A dilute (approximately 5 percent by volume) solution of E260 Acetic Acid produced by fermentation and oxidation of natural carbohydrates is called vinegar; a salt, ester, or acylal of E260 Acetic Acid is called acetate.

Industrially, E260 Acetic Acid is used in the preparation of metal acetates, used in some printing processes; vinyl acetate, employed in the production of plastics; cellulose acetate, used in making photographic films and textiles; and volatile organic esters (such as ethyl and butyl acetates), widely used as solvents for resins, paints, and lacquers.

Biologically, E260 Acetic Acid is an important metabolic intermediate, and it occurs naturally in body fluids and in plant juices.
E260 Acetic Acid has been prepared on an industrial scale by air oxidation of acetaldehyde, by oxidation of ethanol (ethyl alcohol), and by oxidation of butane and butene.

Today E260 Acetic Acid is manufactured by a process developed by the chemical company Monsanto in the 1960s; it involves a rhodium-iodine catalyzed carbonylation of methanol (methyl alcohol).
Pure E260 Acetic Acid, often called glacial E260 Acetic Acid, is a corrosive, colourless liquid (boiling point 117.9 °C [244.2 °F]; melting point 16.6 °C [61.9 °F]) that is completely miscible with water.

E260 Acetic Acid is a clear, colorless, organic liquid with a pungent odor similar to household vinegar.
E260 Acetic Acid or glacial E260 Acetic Acid, also known as ethanoic acid, is an organic compound with the chemical formula CH3COOH.
Pure glacial E260 Acetic Acid (anhydrous E260 Acetic Acid) is a colorless, hygroscopic liquid with a strong pungent odor.

The freezing point is 16.6°C, and E260 Acetic Acid turns into colorless crystals after solidification.
E260 Acetic Acid is an organic monobasic acid and can be miscible with water in any proportion.
E260 Acetic Acid is particularly corrosive to metals.

Another important use of E260 Acetic Acid is as a chemical intermediate.
Lastly, E260 Acetic Acid is an important ingredient in the winemaking process.
In this case, E260 Acetic Acid is produced naturally as a byproduct of the wine fermentation process.

However, if E260 Acetic Acid levels are too high, it can cause a wine to taste or smell like vinegar, which is undesirable.
To avoid this, winemakers use sulfites to inhibit the growth of E260 Acetic Acid bacteria in the wine.
E260 Acetic Acid is also an effective cleaning agent, especially when it comes to eliminating stubborn stains or mineral build-up due to hard water.

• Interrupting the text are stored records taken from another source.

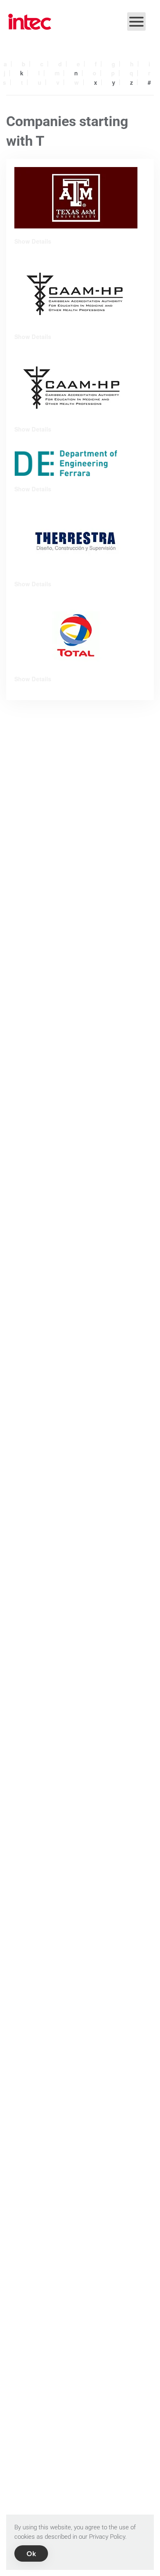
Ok (31, 2553)
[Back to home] (29, 21)
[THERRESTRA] (75, 540)
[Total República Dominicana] (75, 635)
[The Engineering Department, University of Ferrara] (65, 462)
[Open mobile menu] (136, 21)
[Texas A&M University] (75, 197)
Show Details (32, 241)
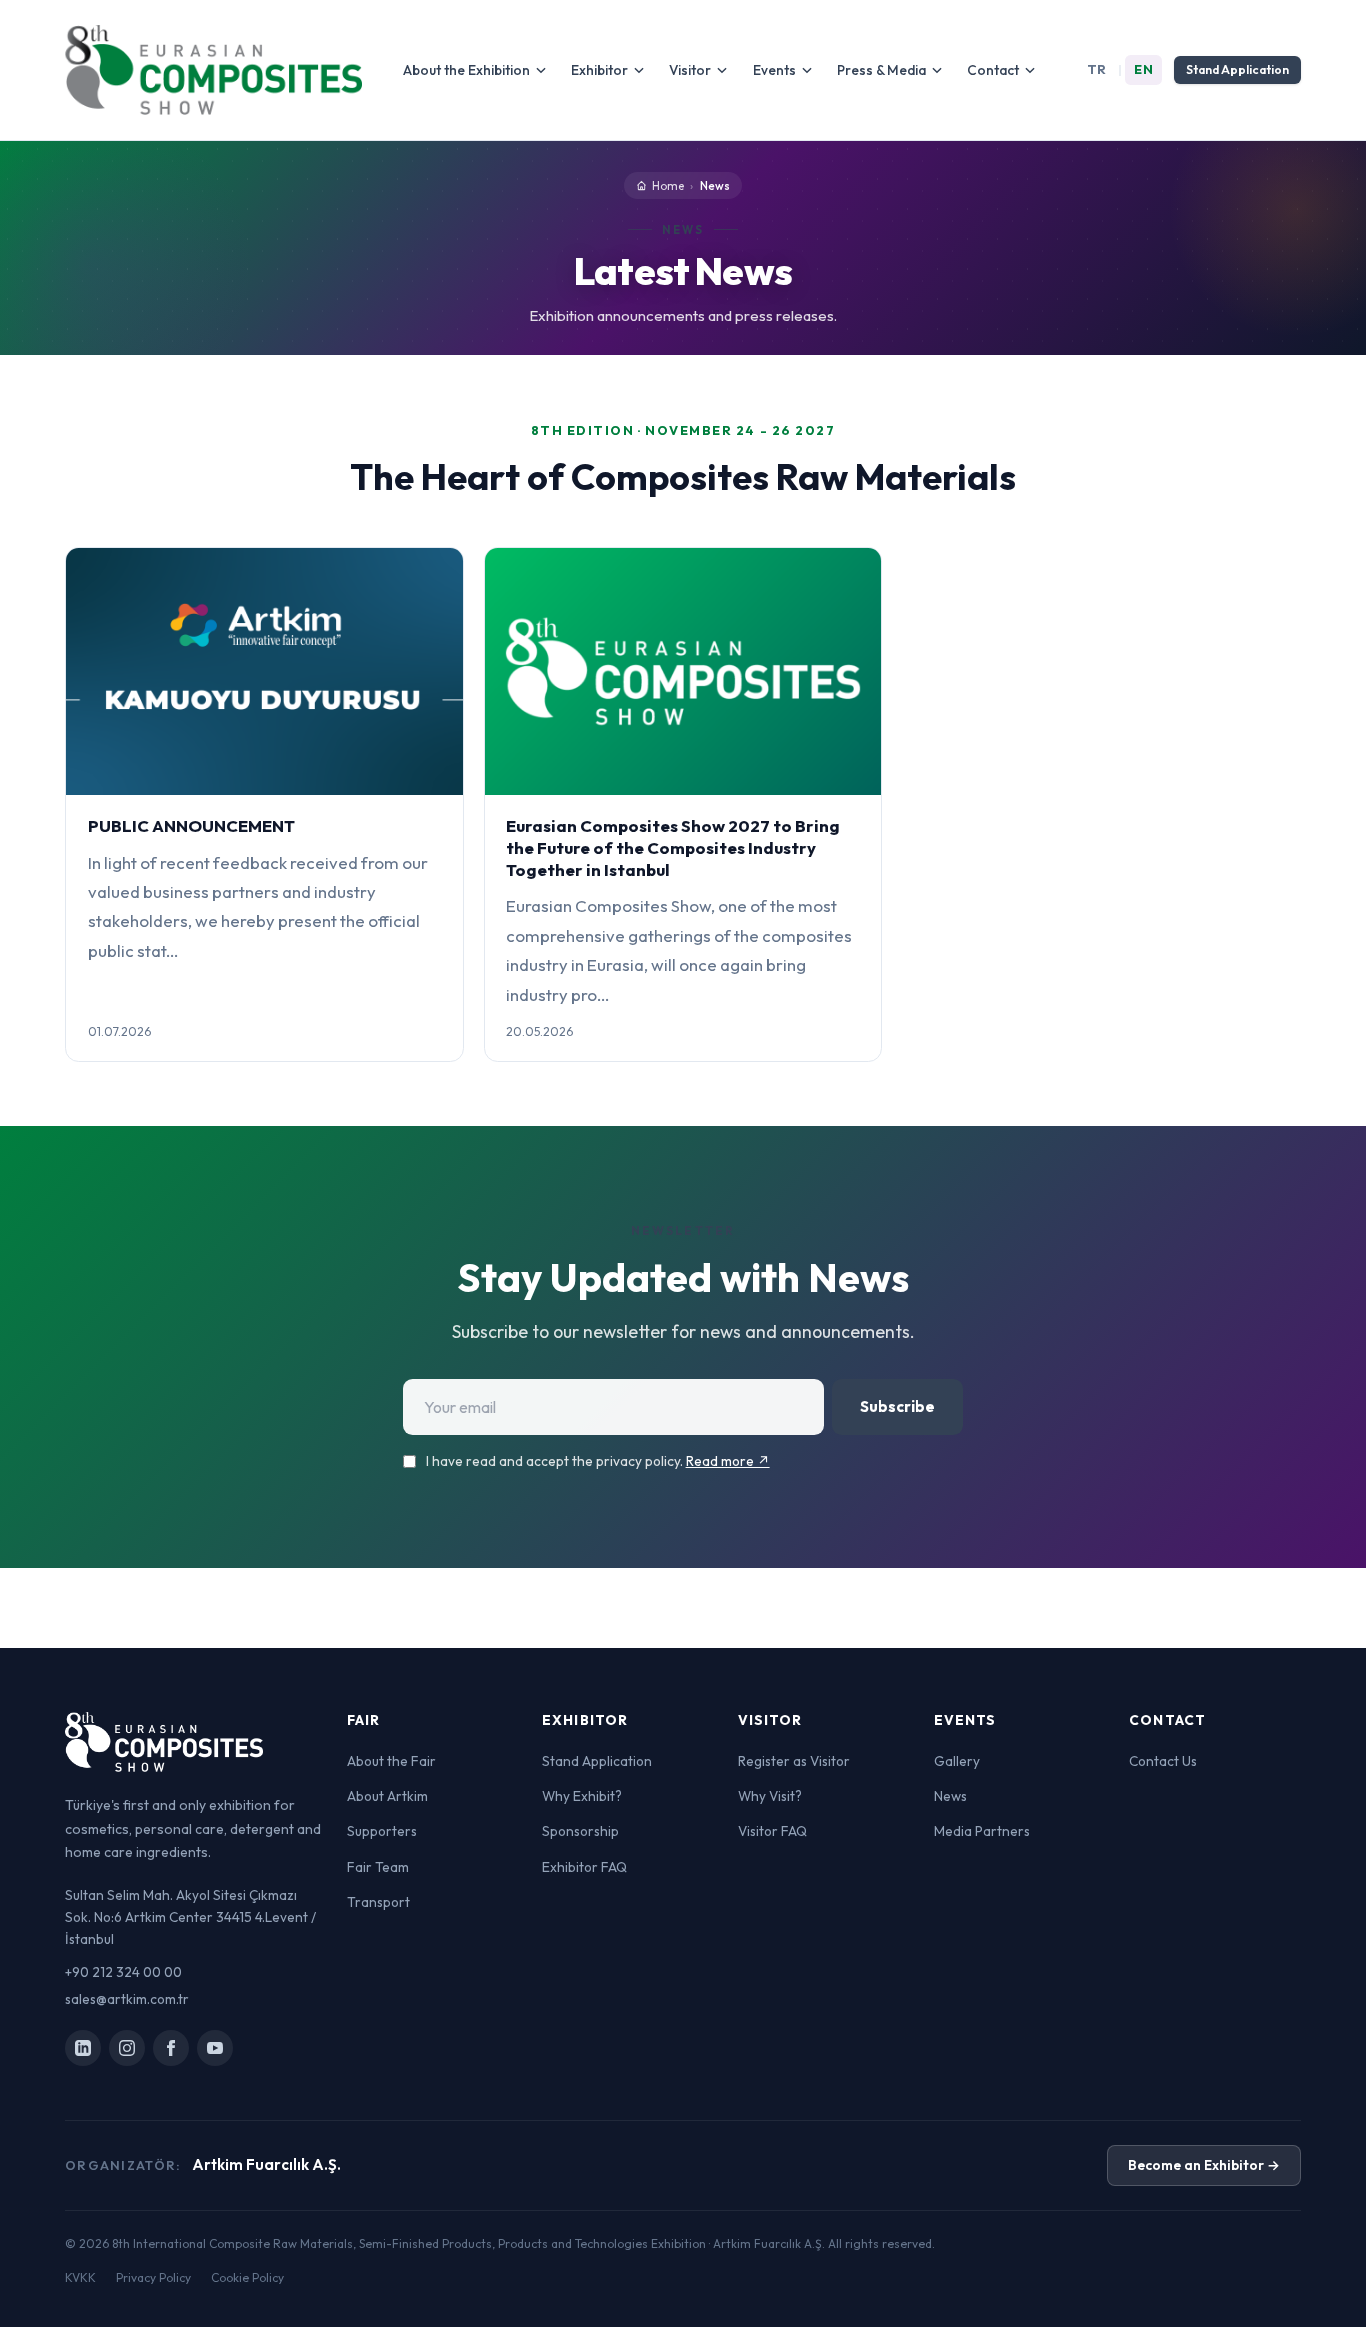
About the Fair (391, 1761)
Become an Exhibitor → (1204, 2165)
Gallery (957, 1761)
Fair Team (378, 1867)
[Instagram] (127, 2048)
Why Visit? (770, 1796)
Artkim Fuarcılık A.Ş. (266, 2164)
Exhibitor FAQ (584, 1867)
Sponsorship (580, 1831)
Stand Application (1237, 69)
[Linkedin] (83, 2048)
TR (1097, 69)
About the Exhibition (466, 70)
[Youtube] (215, 2048)
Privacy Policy (153, 2277)
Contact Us (1163, 1761)
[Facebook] (171, 2048)
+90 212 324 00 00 (123, 1972)
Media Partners (982, 1831)
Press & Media (881, 70)
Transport (378, 1902)
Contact (993, 70)
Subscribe (897, 1406)
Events (774, 70)
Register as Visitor (794, 1761)
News (950, 1796)
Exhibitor (599, 70)
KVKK (80, 2277)
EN (1143, 69)
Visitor (690, 70)
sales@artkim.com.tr (127, 1999)
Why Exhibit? (582, 1796)
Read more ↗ (728, 1461)
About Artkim (387, 1796)
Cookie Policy (247, 2277)
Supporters (382, 1831)
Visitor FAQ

E260 Acetic Acid is widely found in nature, such as in the fermentation metabolism and putrefaction products of various glacial E260 Acetic Acid bacteria.
E260 Acetic Acid is also the main component of vinegar.
Moreover, glacial E260 Acetic Acid always plays an important role in many chemical reactions.

For example, E260 Acetic Acid can undergo displacement reactions with metals such as iron, zinc, and copper to generate metal acetates and hydrogen.
In addition, E260 Acetic Acid can react with alkalis, alkaline oxides, salts and certain metal oxides.
E260 Acetic Acid is an organic chemical substance, it is a colourless liquid with a very distinctive odour.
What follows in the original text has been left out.